The dense block has two different 2D convolutional filters. The transition block has a convolutional filter and average pooling filter.

.

DenseNet exhibits an excellent performance in finger-vein recognition tasks, as low-level features are efficiently delivered using the dense block even when the network is deep [6,7]. During final recognition, shift matching was used based on eight-way translation (up, down, left, right, diagonal to left-up, diagonal to left-down, diagonal to right-up, and diagonal right-down) by five pixels (left-right) and three pixels (up-down) [6]. Shift matching shifts the input image to match with the enrolled image, thus preventing a reduction in the recognition performance due to misalignment between the input and enrolled images. When recognition is performed using a composite image, the spatial difference between the enrolled and input images included in each channel is used for recognition. If there is misalignment between the input and enrolled images, the recognition performance is degraded due to increased spatial difference. Hence, shifting matching was applied in this study.

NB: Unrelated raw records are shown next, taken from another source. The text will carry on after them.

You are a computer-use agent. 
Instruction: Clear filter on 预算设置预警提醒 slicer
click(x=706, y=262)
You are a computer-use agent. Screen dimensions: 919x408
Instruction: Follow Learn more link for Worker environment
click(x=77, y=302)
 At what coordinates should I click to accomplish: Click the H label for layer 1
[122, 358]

The output class of DenseNet-161 was set to two classes: genuine matching and imposter matching. Genuine matching refers to the case where enrolled and recognized finger-vein images are of the same class data, whereas imposter matching refers to the case where enrolled and recognized finger-vein images are of different class data. Genuine matching or imposter matching is determined based on the output score obtained from the last layer of DenseNet-161. It is determined as genuine matching when the CNN output score of the testing data is less than the threshold determined based on the genuine matching distribution of the output score obtained from the training data and the equal error rate (EER) of the imposter matching distribution. Otherwise, it is determined as imposter matching if the CNN output score of the testing data is greater than the threshold. EER is the error rate at the point when the false acceptance rate (FAR), which is the error rate of incorrectly accepting imposter data as genuine data, becomes identical to the false rejection rate (FRR), which is the error rate of incorrectly rejecting genuine data as imposter data.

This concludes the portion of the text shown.